Copy out the data exactly, leaving the pictures behind.
=== Data excerpts ===
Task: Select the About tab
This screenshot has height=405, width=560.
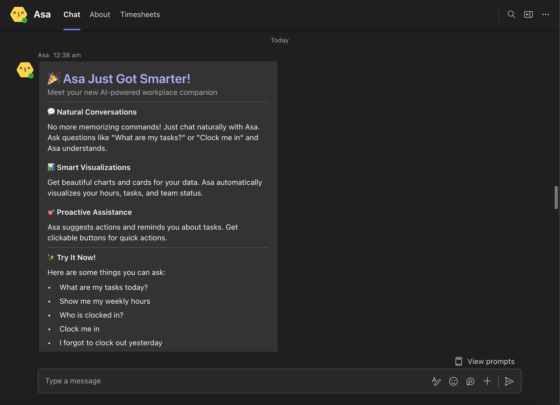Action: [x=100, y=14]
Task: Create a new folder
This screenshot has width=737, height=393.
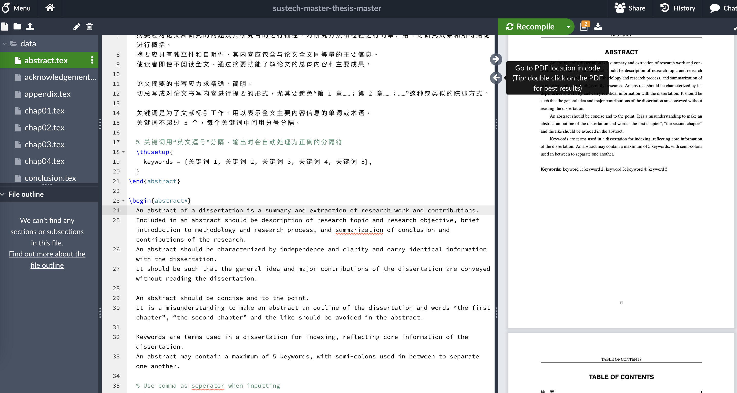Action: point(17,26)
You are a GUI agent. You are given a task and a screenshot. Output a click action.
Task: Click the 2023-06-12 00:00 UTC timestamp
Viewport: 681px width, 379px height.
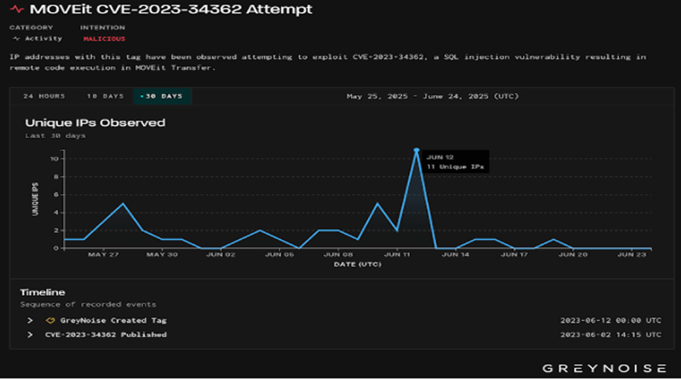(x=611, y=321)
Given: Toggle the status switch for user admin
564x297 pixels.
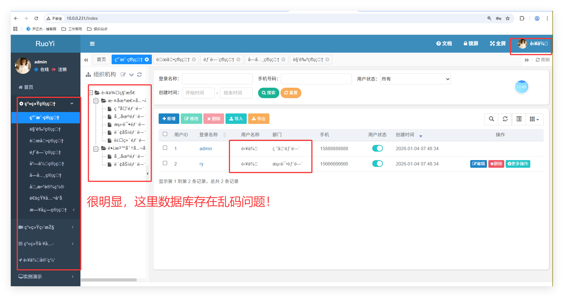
===
▸ **Response**:
Task: Select the About tab
This screenshot has height=405, width=560.
Action: [x=100, y=14]
Task: Create a new folder
This screenshot has width=737, height=393.
Action: point(17,26)
You are a GUI agent. You are given a task and a screenshot. Output a click action.
Task: Click the 2023-06-12 00:00 UTC timestamp
Viewport: 681px width, 379px height.
(x=611, y=321)
Given: Toggle the status switch for user admin
564x297 pixels.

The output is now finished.